The pop eyes looked me over. There was something chilly about him, like the cold patch on the landing which you’re supposed to find in haunted houses, though I’ve never felt one at Cheadle. His inspection paused at my necklace and I could see he knew what it was—the real one stayed in the bank practically all the time because of the insurance. He made me feel as though I was one of those jeweller’s trays on which the famous sapphires were displayed for him to inspect.

‘If you had stayed at home,’ he said, ‘you would be doing an old jigsaw with three pieces missing.’

His voice was quiet, almost a whisper, but grainy.

‘In fact I would be at my desk rewriting the third chapter of my novel,’ I said.

He gave a minute nod, recognising what I was in the same way that he’d recognised what the sapphires were—the literary one of the family who’d started to try and live up to her idea of herself and was finding that the knack of writing amusing letters to aunts wasn’t going to be enough.

‘I’ll go and buy a jigsaw tomorrow,’ I said. ‘I suppose you’d like me to do The Hay-Wain.’

The cold patch vanished.
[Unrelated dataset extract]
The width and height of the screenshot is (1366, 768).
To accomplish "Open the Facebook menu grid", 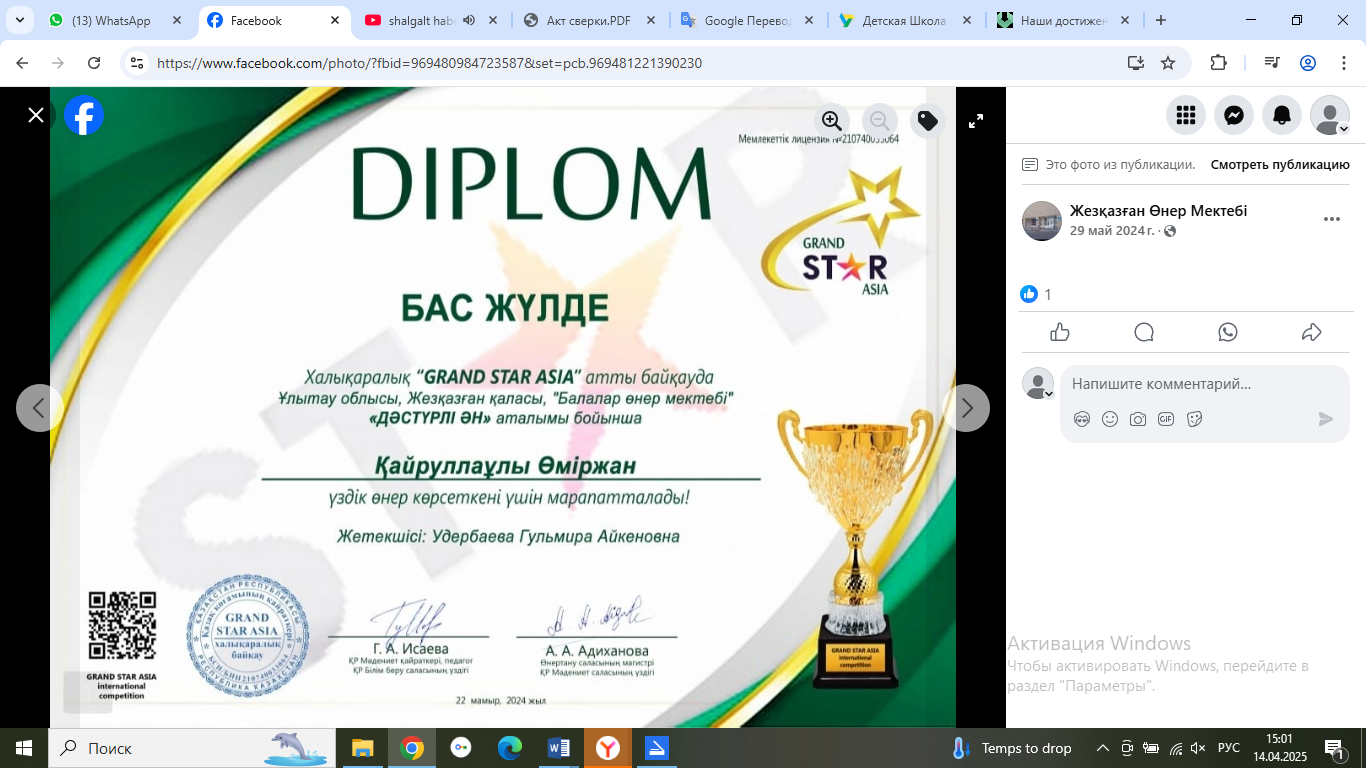I will click(1186, 116).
He smiled. It was like that trick where the conjuror makes dozens of gaudy umbrellas explode out of a small black box. Charm, interest, excitement, danger flooded out of him. It was difficult to understand that nobody else in the crowd had noticed the shock of change—except, perhaps, Mummy.
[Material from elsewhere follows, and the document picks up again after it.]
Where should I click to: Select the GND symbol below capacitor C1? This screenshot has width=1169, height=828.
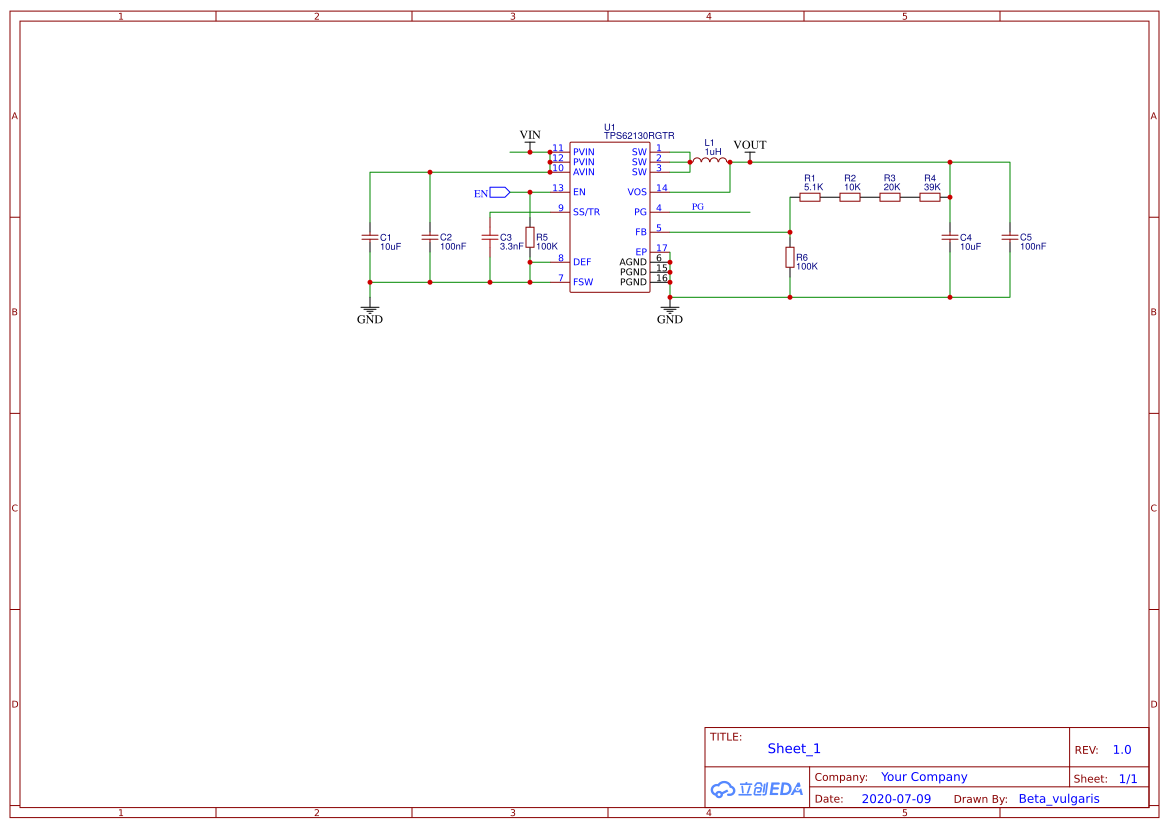click(370, 312)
‘Mabs!’ she called. ‘Do go and see why those girls are being such a time!’

I shrugged to the man, making the sapphires crawl slightly on my skin. He raised a small brown hand, letting me go. He still looked really amused, as though he understood exactly what was going on, even that Mummy was now punishing me for the yawn. She could just as easily have sent Selina, who wasn’t talking to anyone, and she must have known what would happen if I tried to help Jane fix Penny’s dress.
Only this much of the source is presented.